**Set task:** Render the lines of the material between the line holding "This screenshot has width=1024, height=556." and the line holding "point(819,135)", inclusive, as a JSON list of strings with one string per line, leaving out blank lines.

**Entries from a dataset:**
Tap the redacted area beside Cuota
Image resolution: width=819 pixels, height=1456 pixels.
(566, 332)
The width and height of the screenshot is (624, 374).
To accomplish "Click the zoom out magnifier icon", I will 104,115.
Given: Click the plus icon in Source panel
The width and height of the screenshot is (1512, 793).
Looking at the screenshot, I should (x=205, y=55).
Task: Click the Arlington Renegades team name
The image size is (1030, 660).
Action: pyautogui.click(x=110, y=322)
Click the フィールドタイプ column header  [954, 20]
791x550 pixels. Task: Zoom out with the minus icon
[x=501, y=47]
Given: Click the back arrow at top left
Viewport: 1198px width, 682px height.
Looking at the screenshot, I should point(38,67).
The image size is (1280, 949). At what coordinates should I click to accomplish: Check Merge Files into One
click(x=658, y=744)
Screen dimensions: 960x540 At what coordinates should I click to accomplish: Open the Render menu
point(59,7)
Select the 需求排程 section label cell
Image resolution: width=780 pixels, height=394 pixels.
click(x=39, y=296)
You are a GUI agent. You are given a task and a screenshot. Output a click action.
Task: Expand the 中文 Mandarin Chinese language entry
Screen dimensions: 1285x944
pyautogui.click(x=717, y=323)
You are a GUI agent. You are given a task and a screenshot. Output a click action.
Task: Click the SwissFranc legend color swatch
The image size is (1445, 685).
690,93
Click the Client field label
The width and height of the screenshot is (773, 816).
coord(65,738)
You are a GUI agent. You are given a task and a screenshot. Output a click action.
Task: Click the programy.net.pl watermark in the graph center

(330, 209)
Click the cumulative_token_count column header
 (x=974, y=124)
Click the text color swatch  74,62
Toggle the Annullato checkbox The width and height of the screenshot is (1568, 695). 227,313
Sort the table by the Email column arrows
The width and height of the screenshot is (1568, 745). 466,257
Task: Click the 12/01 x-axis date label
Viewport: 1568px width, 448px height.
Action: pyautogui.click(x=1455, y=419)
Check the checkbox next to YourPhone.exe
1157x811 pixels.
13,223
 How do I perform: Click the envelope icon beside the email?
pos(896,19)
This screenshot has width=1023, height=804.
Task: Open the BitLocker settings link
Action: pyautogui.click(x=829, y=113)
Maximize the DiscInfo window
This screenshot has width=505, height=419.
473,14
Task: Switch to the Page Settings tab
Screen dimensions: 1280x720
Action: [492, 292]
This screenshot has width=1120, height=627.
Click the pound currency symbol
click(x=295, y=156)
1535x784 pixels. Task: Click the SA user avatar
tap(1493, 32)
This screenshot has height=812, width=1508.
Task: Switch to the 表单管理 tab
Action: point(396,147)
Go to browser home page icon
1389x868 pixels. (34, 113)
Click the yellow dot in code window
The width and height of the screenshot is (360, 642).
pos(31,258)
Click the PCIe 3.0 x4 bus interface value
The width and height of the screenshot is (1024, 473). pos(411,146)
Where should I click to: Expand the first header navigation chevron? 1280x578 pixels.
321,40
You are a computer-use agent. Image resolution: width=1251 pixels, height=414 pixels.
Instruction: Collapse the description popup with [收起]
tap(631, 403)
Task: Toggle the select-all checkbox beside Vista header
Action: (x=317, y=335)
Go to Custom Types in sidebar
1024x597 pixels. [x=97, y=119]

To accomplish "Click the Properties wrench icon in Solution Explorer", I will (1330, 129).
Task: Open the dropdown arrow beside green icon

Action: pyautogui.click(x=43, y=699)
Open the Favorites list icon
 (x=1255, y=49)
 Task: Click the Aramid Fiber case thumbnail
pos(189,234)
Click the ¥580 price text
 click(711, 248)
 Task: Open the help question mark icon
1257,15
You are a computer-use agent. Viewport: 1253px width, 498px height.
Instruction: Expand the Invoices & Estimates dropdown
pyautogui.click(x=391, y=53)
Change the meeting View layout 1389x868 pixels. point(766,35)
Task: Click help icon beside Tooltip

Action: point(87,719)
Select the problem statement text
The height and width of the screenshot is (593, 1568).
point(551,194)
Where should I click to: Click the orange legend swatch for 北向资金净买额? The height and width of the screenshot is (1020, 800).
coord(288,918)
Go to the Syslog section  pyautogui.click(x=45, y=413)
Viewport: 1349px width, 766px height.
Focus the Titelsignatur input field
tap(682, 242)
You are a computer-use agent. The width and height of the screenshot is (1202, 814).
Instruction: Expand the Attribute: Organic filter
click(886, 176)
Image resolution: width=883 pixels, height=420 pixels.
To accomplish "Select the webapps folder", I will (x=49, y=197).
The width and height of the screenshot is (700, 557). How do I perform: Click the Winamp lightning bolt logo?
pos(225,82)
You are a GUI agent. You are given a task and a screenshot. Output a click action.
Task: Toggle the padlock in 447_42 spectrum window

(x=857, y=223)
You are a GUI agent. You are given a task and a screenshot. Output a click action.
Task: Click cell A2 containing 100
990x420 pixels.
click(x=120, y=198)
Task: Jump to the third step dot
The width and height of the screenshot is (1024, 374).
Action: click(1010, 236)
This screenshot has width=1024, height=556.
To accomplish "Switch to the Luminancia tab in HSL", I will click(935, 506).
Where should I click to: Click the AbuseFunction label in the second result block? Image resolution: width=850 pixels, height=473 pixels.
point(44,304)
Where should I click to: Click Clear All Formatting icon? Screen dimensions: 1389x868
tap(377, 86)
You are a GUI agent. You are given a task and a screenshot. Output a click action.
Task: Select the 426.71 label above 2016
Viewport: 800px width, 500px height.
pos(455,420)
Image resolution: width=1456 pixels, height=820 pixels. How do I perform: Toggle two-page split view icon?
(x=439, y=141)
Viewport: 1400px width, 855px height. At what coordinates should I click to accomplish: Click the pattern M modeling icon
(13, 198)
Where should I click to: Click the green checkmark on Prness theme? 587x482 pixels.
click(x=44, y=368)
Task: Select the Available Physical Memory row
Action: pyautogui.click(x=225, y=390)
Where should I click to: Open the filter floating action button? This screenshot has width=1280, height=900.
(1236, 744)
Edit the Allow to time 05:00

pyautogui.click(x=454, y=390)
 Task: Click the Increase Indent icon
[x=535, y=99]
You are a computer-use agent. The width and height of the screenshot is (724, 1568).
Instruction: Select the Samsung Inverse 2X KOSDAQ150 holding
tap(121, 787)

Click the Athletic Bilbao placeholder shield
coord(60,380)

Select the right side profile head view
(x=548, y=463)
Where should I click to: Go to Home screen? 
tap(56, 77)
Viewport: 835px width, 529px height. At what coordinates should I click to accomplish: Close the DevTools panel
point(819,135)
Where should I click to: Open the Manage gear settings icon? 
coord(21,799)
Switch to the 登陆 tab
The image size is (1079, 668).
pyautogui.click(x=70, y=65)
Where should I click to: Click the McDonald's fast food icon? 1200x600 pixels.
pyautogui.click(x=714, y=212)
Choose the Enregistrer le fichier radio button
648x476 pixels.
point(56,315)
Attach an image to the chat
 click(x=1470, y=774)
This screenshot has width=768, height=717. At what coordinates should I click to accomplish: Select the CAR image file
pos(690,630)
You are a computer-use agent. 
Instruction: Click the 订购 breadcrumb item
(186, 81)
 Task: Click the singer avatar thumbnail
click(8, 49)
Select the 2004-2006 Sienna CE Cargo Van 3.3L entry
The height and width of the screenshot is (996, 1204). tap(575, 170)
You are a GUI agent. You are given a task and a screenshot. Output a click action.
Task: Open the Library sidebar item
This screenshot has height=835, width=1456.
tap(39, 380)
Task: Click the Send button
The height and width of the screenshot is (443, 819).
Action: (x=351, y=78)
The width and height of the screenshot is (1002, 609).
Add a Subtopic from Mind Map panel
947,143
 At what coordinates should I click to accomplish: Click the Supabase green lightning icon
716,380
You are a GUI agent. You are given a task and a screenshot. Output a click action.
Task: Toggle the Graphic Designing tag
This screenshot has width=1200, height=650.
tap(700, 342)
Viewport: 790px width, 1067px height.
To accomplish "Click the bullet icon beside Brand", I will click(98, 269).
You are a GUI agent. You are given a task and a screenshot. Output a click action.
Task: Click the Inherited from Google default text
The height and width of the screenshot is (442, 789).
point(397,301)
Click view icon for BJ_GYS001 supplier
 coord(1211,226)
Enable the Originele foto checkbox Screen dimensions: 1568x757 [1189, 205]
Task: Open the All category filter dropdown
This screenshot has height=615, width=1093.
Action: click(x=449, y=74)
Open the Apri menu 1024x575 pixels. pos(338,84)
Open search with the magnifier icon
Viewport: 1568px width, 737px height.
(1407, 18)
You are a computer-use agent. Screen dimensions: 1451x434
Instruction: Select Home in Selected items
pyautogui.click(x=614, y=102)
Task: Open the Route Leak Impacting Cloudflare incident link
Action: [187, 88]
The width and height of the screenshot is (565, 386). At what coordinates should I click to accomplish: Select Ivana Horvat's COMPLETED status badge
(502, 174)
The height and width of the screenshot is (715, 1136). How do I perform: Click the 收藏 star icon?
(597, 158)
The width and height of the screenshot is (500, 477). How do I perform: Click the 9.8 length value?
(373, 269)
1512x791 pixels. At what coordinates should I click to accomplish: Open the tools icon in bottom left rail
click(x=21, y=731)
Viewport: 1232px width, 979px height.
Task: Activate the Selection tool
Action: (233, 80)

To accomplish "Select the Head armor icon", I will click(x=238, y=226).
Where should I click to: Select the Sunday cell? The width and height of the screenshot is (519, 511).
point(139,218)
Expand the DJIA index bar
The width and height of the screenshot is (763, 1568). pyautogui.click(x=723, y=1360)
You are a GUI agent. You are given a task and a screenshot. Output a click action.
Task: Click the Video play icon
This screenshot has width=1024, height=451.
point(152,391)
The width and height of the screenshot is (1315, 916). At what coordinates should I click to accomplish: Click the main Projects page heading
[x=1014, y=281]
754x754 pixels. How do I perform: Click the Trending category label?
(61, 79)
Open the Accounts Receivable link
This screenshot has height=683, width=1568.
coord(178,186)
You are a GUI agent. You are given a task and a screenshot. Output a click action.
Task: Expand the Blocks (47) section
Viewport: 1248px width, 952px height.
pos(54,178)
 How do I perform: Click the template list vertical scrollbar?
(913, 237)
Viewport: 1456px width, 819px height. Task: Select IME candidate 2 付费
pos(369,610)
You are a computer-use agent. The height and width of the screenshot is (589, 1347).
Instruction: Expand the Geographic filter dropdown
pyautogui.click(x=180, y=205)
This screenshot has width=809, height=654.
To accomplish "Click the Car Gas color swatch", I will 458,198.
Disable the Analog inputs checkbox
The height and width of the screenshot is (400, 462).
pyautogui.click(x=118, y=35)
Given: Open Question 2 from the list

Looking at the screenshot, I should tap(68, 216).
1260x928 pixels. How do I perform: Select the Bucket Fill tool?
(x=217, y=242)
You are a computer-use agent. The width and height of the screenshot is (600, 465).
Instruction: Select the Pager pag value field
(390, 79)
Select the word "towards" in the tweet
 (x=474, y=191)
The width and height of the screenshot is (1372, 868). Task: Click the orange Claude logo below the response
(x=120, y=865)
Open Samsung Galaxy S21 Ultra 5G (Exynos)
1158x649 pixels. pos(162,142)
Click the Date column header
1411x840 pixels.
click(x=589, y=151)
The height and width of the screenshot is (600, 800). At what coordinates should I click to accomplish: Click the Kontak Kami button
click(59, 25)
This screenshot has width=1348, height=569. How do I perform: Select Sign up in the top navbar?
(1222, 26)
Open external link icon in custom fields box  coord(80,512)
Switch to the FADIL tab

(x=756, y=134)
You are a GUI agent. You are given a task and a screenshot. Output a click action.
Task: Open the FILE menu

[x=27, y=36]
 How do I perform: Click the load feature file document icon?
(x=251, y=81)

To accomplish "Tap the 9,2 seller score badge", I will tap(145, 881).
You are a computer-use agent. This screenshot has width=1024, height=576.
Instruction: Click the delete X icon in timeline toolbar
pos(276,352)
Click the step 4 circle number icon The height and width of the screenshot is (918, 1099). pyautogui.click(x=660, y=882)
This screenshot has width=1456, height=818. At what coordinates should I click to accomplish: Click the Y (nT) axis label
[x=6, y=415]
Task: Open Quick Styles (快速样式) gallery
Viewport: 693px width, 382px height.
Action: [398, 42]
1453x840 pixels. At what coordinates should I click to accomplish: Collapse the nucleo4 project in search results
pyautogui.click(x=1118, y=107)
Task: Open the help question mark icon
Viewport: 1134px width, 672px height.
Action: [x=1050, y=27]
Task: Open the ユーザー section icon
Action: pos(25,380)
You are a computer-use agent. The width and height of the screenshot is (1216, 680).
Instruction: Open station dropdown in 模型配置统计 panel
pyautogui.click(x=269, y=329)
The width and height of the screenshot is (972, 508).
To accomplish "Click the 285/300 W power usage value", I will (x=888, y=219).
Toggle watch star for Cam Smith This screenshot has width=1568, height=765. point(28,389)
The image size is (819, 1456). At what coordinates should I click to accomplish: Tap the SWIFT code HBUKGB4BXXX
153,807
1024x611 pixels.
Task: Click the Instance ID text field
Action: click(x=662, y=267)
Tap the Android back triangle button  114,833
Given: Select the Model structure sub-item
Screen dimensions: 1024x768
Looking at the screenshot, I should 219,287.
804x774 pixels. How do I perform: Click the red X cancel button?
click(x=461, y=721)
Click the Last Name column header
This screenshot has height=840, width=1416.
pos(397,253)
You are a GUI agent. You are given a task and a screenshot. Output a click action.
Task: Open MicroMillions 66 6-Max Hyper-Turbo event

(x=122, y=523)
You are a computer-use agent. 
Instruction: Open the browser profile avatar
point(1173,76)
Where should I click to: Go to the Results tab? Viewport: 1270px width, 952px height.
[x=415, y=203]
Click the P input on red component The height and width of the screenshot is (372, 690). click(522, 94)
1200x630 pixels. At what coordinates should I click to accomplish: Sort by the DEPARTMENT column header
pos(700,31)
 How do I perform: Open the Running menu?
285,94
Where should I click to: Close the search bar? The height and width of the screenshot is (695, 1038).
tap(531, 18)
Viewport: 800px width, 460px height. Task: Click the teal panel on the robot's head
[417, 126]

**Task output:**
[
  "This screenshot has width=1024, height=556.",
  "To accomplish \"Switch to the Luminancia tab in HSL\", I will click(935, 506).",
  "Where should I click to: Click the AbuseFunction label in the second result block? Image resolution: width=850 pixels, height=473 pixels.",
  "point(44,304)",
  "Where should I click to: Click Clear All Formatting icon? Screen dimensions: 1389x868",
  "tap(377, 86)",
  "You are a GUI agent. You are given a task and a screenshot. Output a click action.",
  "Task: Select the 426.71 label above 2016",
  "Viewport: 800px width, 500px height.",
  "pos(455,420)",
  "Image resolution: width=1456 pixels, height=820 pixels. How do I perform: Toggle two-page split view icon?",
  "(x=439, y=141)",
  "Viewport: 1400px width, 855px height. At what coordinates should I click to accomplish: Click the pattern M modeling icon",
  "(13, 198)",
  "Where should I click to: Click the green checkmark on Prness theme? 587x482 pixels.",
  "click(x=44, y=368)",
  "Task: Select the Available Physical Memory row",
  "Action: pyautogui.click(x=225, y=390)",
  "Where should I click to: Open the filter floating action button? This screenshot has width=1280, height=900.",
  "(1236, 744)",
  "Edit the Allow to time 05:00",
  "pyautogui.click(x=454, y=390)",
  " Task: Click the Increase Indent icon",
  "[x=535, y=99]",
  "You are a computer-use agent. The width and height of the screenshot is (724, 1568).",
  "Instruction: Select the Samsung Inverse 2X KOSDAQ150 holding",
  "tap(121, 787)",
  "Click the Athletic Bilbao placeholder shield",
  "coord(60,380)",
  "Select the right side profile head view",
  "(x=548, y=463)",
  "Where should I click to: Go to Home screen? ",
  "tap(56, 77)",
  "Viewport: 835px width, 529px height. At what coordinates should I click to accomplish: Close the DevTools panel",
  "point(819,135)"
]